# Exercise instructions
Please change "Sign Up button" to "Register button" throughout the material below, keeping every other line and word as it stands.

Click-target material
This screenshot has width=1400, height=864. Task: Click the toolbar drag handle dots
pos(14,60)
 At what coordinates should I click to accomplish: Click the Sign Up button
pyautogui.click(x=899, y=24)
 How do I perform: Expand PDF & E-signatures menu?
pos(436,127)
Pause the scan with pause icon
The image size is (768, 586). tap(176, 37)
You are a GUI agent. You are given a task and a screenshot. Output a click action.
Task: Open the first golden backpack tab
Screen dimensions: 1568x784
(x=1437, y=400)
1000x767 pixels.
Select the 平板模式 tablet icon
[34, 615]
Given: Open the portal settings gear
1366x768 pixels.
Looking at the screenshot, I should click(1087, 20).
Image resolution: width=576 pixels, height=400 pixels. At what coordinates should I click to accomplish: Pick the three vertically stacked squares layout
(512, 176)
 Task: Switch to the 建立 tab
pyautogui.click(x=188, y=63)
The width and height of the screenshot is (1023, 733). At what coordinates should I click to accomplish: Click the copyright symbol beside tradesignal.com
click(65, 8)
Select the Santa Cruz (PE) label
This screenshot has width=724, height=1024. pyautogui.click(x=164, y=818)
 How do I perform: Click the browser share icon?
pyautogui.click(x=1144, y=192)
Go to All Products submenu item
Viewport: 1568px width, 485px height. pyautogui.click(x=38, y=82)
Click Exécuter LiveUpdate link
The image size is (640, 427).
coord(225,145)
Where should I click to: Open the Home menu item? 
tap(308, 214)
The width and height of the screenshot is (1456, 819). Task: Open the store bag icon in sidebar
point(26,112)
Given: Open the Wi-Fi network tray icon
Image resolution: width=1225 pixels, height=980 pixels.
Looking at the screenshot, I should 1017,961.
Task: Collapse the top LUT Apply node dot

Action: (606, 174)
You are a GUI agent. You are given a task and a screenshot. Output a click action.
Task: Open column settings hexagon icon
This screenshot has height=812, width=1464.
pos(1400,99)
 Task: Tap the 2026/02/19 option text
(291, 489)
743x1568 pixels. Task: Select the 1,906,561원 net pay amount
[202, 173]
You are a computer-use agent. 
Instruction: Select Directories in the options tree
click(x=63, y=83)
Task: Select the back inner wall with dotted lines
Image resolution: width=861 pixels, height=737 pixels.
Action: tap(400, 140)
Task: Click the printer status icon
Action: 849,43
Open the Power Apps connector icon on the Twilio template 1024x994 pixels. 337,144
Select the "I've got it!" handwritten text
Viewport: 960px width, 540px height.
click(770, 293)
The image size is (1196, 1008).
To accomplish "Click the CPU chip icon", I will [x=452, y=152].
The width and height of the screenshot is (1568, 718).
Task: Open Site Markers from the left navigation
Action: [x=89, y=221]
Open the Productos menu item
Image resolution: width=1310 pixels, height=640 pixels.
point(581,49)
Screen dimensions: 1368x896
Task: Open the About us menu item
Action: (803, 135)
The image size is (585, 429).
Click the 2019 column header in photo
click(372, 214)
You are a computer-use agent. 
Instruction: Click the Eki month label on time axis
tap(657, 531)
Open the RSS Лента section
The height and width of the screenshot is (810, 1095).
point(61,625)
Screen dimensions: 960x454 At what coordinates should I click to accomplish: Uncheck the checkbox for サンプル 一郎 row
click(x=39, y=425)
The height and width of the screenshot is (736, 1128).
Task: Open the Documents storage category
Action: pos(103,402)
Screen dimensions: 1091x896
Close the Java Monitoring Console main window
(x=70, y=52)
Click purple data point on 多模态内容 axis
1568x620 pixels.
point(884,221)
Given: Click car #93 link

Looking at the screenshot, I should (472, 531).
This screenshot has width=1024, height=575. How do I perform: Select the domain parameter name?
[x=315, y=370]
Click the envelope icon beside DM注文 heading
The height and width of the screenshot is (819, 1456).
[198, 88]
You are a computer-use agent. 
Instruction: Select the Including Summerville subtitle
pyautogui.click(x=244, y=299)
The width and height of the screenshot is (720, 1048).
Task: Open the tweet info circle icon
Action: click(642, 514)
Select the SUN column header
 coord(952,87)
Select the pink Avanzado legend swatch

# Completed exercise
This screenshot has width=1400, height=864. Task: Click the toolbar drag handle dots
pos(14,60)
 At what coordinates should I click to accomplish: Click the Register button
pyautogui.click(x=899, y=24)
 How do I perform: Expand PDF & E-signatures menu?
pos(436,127)
Pause the scan with pause icon
The image size is (768, 586). tap(176, 37)
You are a GUI agent. You are given a task and a screenshot. Output a click action.
Task: Open the first golden backpack tab
Screen dimensions: 1568x784
(x=1437, y=400)
1000x767 pixels.
Select the 平板模式 tablet icon
[34, 615]
Given: Open the portal settings gear
1366x768 pixels.
Looking at the screenshot, I should click(1087, 20).
Image resolution: width=576 pixels, height=400 pixels. At what coordinates should I click to accomplish: Pick the three vertically stacked squares layout
(512, 176)
 Task: Switch to the 建立 tab
pyautogui.click(x=188, y=63)
The width and height of the screenshot is (1023, 733). At what coordinates should I click to accomplish: Click the copyright symbol beside tradesignal.com
click(65, 8)
Select the Santa Cruz (PE) label
This screenshot has width=724, height=1024. pyautogui.click(x=164, y=818)
 How do I perform: Click the browser share icon?
pyautogui.click(x=1144, y=192)
Go to All Products submenu item
Viewport: 1568px width, 485px height. pyautogui.click(x=38, y=82)
Click Exécuter LiveUpdate link
The image size is (640, 427).
coord(225,145)
Where should I click to: Open the Home menu item? 
tap(308, 214)
The width and height of the screenshot is (1456, 819). Task: Open the store bag icon in sidebar
point(26,112)
Given: Open the Wi-Fi network tray icon
Image resolution: width=1225 pixels, height=980 pixels.
Looking at the screenshot, I should 1017,961.
Task: Collapse the top LUT Apply node dot

Action: (606, 174)
You are a GUI agent. You are given a task and a screenshot. Output a click action.
Task: Open column settings hexagon icon
This screenshot has height=812, width=1464.
pos(1400,99)
 Task: Tap the 2026/02/19 option text
(291, 489)
743x1568 pixels. Task: Select the 1,906,561원 net pay amount
[202, 173]
You are a computer-use agent. 
Instruction: Select Directories in the options tree
click(x=63, y=83)
Task: Select the back inner wall with dotted lines
Image resolution: width=861 pixels, height=737 pixels.
Action: tap(400, 140)
Task: Click the printer status icon
Action: 849,43
Open the Power Apps connector icon on the Twilio template 1024x994 pixels. 337,144
Select the "I've got it!" handwritten text
Viewport: 960px width, 540px height.
click(770, 293)
The image size is (1196, 1008).
To accomplish "Click the CPU chip icon", I will [x=452, y=152].
The width and height of the screenshot is (1568, 718).
Task: Open Site Markers from the left navigation
Action: [x=89, y=221]
Open the Productos menu item
Image resolution: width=1310 pixels, height=640 pixels.
point(581,49)
Screen dimensions: 1368x896
Task: Open the About us menu item
Action: (803, 135)
The image size is (585, 429).
Click the 2019 column header in photo
click(372, 214)
You are a computer-use agent. 
Instruction: Click the Eki month label on time axis
tap(657, 531)
Open the RSS Лента section
The height and width of the screenshot is (810, 1095).
point(61,625)
Screen dimensions: 960x454 At what coordinates should I click to accomplish: Uncheck the checkbox for サンプル 一郎 row
click(x=39, y=425)
The height and width of the screenshot is (736, 1128).
Task: Open the Documents storage category
Action: pos(103,402)
Screen dimensions: 1091x896
Close the Java Monitoring Console main window
(x=70, y=52)
Click purple data point on 多模态内容 axis
1568x620 pixels.
point(884,221)
Given: Click car #93 link

Looking at the screenshot, I should (472, 531).
This screenshot has width=1024, height=575. How do I perform: Select the domain parameter name?
[x=315, y=370]
Click the envelope icon beside DM注文 heading
The height and width of the screenshot is (819, 1456).
[198, 88]
You are a computer-use agent. 
Instruction: Select the Including Summerville subtitle
pyautogui.click(x=244, y=299)
The width and height of the screenshot is (720, 1048).
Task: Open the tweet info circle icon
Action: click(642, 514)
Select the SUN column header
 coord(952,87)
Select the pink Avanzado legend swatch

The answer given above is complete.